The monalisa.inp file is following:

 

toplevel{
      interface = $embed_big
      export energyonly
}

structure  monalisa.car # Default structure file format in MonaLisa (see

run {
  single
}

define embed_big " embed{
# linker information
input_format = merged
# atom -- hostatom -- clusteratom -- distance to cluster

linker {
  H   145   33   0.953
  H   147   34   0.953
  H   149   35   0.953
  H   150   36   0.953
  H   148   105   0.953
  H   146   106   0.953
  H   152   107   0.953
  H   151   108   0.953
  H   190   113   0.953
  H   189   114   0.953
  H   192   115   0.953
  H   191   116   0.953
  H   194   117   0.953
  H   193   118   0.953
  H   196   119   0.953
  H   195   120   0.953
  H   214   125   0.953
  H   215   127   0.953
  H   214   128   0.953
  H   212   133   0.953
  H   178   134   0.953
  H   213   135   0.953
  H   177   136   0.953
  H   209   138   0.953
  H   210   139   0.953
  H   127   215   1.455

 }

    cluster_atoms = $cluster_big
    hi_cluster{
        interface $orca
        export keywords = $keywords_mp2
        #interface $orca
    }
    lo_cluster{
        interface $orca
        export keywords = $keywords_pbe
    }
    lo_host{
        interface $vasp
    }
}
"

#orca interface
define orca " orca{
    program = module load ORCA.401;/apps/ORCA/4.0.1/orca energy.inp >energy.out; module unload ORCA.401
    fullcommand = true
        charge = 0  # default charge
        multiplicity = 1 # default multiplicity
        nprocs = 1  # default number of processors
        maxcore = 14000 # maximal memory (in MB)
}
"

#vasp interface
define vasp "vasp{
     program = mpirun /apps/VASP/5.2.12/vasp_gamma_cd #mpirun /apps/VASP/5.2.12/vasp+D #mpirun /apps/VASP/5.2.12/vasp_gamma_cd
     read_energy = ./OUTCAR
}"

define cluster_big  "33,34,35,36,73,74,75,76,77,78,79,80,89,90,91,92,93,94,95,96,105,106,107, 108,113,114,115,116,117,118,119,120,125,126,127,128,131,132,133,134,135,136 ,138,139,141,142,181,182,183,184,185,186,187,188,201,202,203,204,205,206,207, 215,216,217,218,219,220,221,222,223,224,225,226,227,228,"
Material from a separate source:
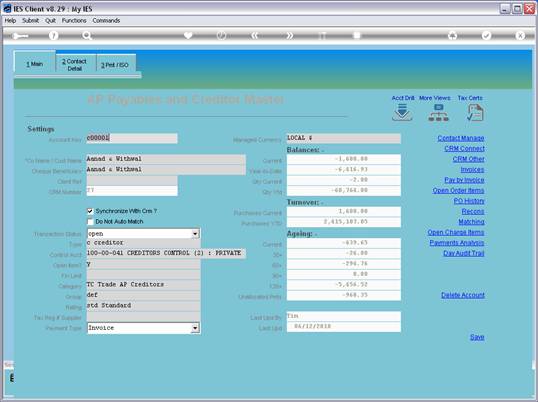
Task: Click the Save link
Action: tap(477, 337)
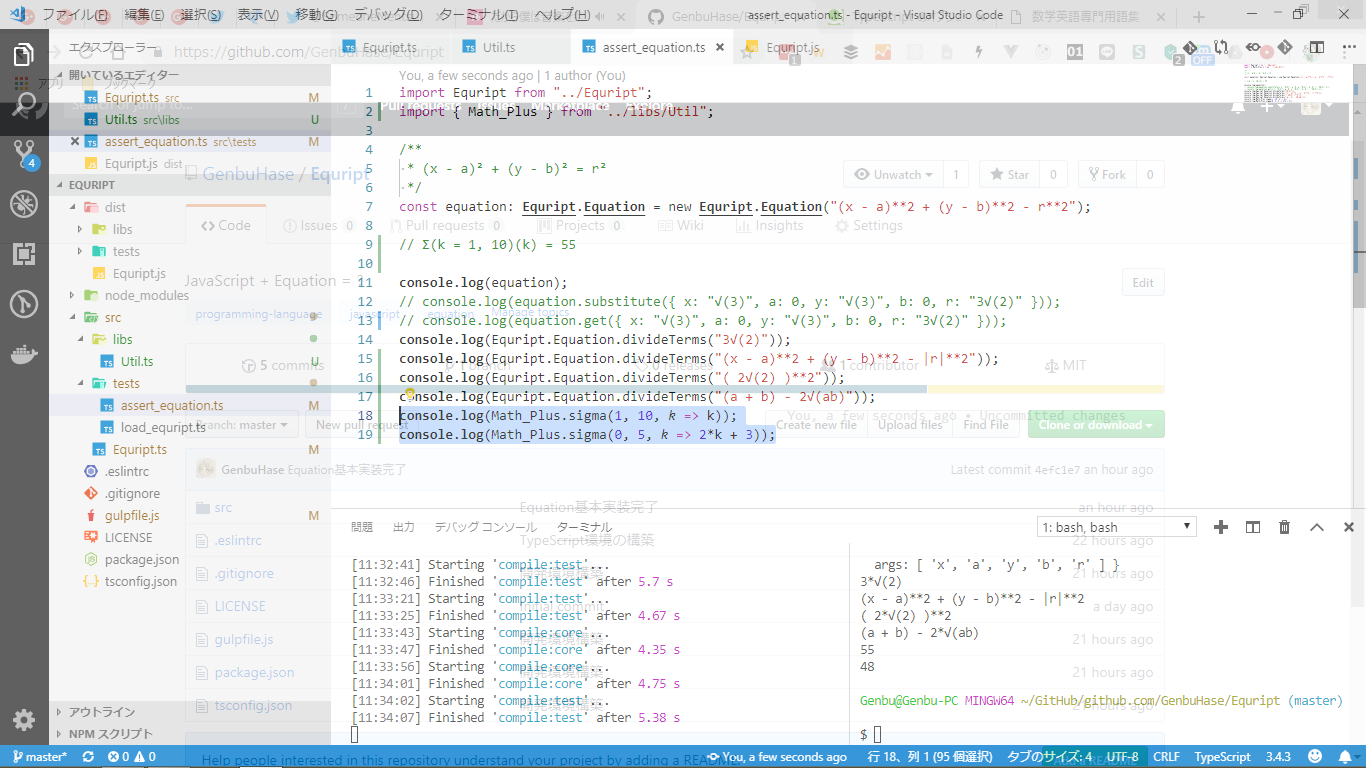Open the Extensions view in activity bar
define keywords_pbe "pbe D2 def2-TZVP def2/J"
define keywords_mp2 "DLPNO-MP2 cc-pVTZ cc-pVTZ/C TightPNO TightSCF"

 

In this example we used extensively define option which introduce aliases, which replace parts of the input text started with respective $ keyword (e.g..  $vasp is effectively replaced by the whole block "vasp{....    "). This makes the input file more readable.